Asshole. Prick. Handsome. I've been called all three.
But Karin Pouw, a spokesthetan for the Church of Scientology, dropped a u-bomb on me in a Feb. 20 email.
She called me "unprofessional." Sniffle.
Between Feb. 13 and 18, I called the church's media-relations outfit in Los Angeles
three times, telling them I was working on a story about the church
and allegations it spies on critics. (We evil journalists keep things kinda vague until it's time for the gotcha questions, when the hilarity ensues.)
After getting forwarded by a live person to voice mail, I left messages each time. The only return telephone call I received was from a nice lady who left a voice mail message on my office line, telling me to email my questions to the address email@example.com
This was on a Thursday, but I had already left the office for the day to bail editor Gustavo Arellano out of jail. And, I wasn't in the office on Friday--pretending to work in the field, blah, blah, bah.
When I returned to the Weekly world headquarters Monday, I listened to the message and fired off an email (including a semi-sincere "Sorry we couldn't make contact when I called last week").
I asked what the church's response is to those who say it sends out spies on its critics; to Amy Scobee's allegations of abuse; to the allegation that the church charges "freeloader" fees on those who leave. I also asked if the organization in Los Angeles sets up a Scientologist's program, charges the person for "handling" if he or she doubts the group's teachings. And I welcomed any comments the church wanted to make about Scientology, but I did not guarantee I could fit them all into the story.
Here is the email I received from Pouw:
Dear Mr. Dulaney:
I have received your questions. You were originally asked to send them on the 16th, yet you waited four days before doing so just a few hours before your self-imposed deadline on a holiday.
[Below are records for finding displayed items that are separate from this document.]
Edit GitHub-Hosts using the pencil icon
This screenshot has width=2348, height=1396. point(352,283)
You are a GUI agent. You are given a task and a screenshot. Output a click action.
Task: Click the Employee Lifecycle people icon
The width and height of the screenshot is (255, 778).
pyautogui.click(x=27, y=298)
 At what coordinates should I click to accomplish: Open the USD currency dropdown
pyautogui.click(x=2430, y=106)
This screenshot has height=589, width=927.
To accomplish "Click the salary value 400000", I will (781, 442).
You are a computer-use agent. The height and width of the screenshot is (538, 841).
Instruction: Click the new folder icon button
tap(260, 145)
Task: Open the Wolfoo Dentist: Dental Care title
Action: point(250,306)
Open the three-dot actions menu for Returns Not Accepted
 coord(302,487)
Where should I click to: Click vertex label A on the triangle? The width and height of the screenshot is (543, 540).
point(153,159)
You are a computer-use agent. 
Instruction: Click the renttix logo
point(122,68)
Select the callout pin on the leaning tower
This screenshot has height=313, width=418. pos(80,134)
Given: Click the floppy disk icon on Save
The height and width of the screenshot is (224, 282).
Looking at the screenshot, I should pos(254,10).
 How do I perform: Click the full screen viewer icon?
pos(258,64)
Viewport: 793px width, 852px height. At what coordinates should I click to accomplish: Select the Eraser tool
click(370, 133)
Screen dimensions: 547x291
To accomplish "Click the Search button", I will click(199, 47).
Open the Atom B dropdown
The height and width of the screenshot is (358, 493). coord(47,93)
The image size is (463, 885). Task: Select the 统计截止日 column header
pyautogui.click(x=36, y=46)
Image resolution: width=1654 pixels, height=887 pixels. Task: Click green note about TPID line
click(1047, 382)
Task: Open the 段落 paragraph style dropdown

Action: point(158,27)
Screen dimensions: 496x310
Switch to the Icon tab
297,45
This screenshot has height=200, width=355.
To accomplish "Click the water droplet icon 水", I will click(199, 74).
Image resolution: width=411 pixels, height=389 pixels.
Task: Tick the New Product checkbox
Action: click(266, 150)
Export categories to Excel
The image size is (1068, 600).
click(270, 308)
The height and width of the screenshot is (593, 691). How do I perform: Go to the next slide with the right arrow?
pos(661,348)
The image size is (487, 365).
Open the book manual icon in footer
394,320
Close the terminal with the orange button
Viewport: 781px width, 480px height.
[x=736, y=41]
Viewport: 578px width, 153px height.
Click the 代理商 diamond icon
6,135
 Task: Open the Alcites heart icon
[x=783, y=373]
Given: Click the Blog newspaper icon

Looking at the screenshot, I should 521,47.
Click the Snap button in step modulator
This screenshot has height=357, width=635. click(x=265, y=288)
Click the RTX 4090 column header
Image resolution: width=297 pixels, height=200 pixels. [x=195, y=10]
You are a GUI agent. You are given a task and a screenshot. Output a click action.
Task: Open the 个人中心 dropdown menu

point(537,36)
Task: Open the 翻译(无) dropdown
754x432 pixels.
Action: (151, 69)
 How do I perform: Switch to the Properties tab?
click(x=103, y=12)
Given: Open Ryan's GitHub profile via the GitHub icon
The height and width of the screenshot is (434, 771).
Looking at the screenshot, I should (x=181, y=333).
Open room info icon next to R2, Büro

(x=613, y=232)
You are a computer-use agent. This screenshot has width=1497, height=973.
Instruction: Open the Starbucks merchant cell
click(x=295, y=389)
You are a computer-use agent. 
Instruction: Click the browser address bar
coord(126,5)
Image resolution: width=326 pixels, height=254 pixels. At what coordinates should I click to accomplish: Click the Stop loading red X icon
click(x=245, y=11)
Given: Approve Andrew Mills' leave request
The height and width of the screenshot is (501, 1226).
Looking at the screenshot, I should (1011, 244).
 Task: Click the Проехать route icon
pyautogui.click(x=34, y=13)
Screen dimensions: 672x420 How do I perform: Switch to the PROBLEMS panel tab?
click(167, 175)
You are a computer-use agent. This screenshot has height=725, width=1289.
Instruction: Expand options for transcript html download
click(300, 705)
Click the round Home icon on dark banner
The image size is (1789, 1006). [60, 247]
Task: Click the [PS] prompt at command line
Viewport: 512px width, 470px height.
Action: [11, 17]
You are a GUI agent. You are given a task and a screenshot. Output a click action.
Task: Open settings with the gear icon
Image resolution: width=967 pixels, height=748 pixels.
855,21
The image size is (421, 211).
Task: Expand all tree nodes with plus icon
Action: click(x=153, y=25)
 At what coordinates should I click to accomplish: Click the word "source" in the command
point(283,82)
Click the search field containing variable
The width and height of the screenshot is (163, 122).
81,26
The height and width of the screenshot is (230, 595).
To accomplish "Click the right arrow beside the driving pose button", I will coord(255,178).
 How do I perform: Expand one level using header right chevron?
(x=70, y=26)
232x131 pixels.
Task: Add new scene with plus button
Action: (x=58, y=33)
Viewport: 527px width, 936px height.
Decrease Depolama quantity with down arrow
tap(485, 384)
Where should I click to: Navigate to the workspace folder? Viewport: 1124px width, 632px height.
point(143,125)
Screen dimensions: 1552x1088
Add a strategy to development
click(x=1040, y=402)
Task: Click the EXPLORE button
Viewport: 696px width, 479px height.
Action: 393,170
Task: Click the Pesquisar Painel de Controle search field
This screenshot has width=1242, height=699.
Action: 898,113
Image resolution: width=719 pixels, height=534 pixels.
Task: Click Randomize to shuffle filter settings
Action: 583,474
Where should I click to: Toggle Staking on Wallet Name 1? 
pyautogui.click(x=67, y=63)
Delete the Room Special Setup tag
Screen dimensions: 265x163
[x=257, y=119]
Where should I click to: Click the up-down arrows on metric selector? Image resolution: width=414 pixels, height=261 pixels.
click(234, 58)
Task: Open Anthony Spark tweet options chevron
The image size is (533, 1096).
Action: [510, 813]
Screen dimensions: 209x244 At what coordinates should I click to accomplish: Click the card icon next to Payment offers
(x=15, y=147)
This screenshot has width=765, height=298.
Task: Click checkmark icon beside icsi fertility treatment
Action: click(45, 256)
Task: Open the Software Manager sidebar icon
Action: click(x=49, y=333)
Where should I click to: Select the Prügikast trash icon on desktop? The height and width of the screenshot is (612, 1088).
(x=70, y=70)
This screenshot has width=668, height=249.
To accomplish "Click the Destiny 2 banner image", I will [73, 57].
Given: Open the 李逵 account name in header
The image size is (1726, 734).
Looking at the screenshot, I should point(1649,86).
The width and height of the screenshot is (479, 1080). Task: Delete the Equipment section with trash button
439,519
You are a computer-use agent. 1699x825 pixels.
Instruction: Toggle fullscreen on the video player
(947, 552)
I find it unprofessional and it is insufficient time for the Church to provide you a suitable response to outrageous and general allegations that are neither time-sensitive nor newsworthy.
Amy Scobee hasn't been a member of the Church of Scientology for seven years, and so your "interview" does not contain any information relevant to the Church today. I will provide you a response as rapidly as possible, but you will need to inform your editor you emailed questions at noon and asked for a response by 5 p.m., and it is insufficient.
I will, however, start by providing you an answer to your last question. Yes, there is a lot to be said about Scientology. It is the story of the explosive worldwide growth of the Church of Scientology.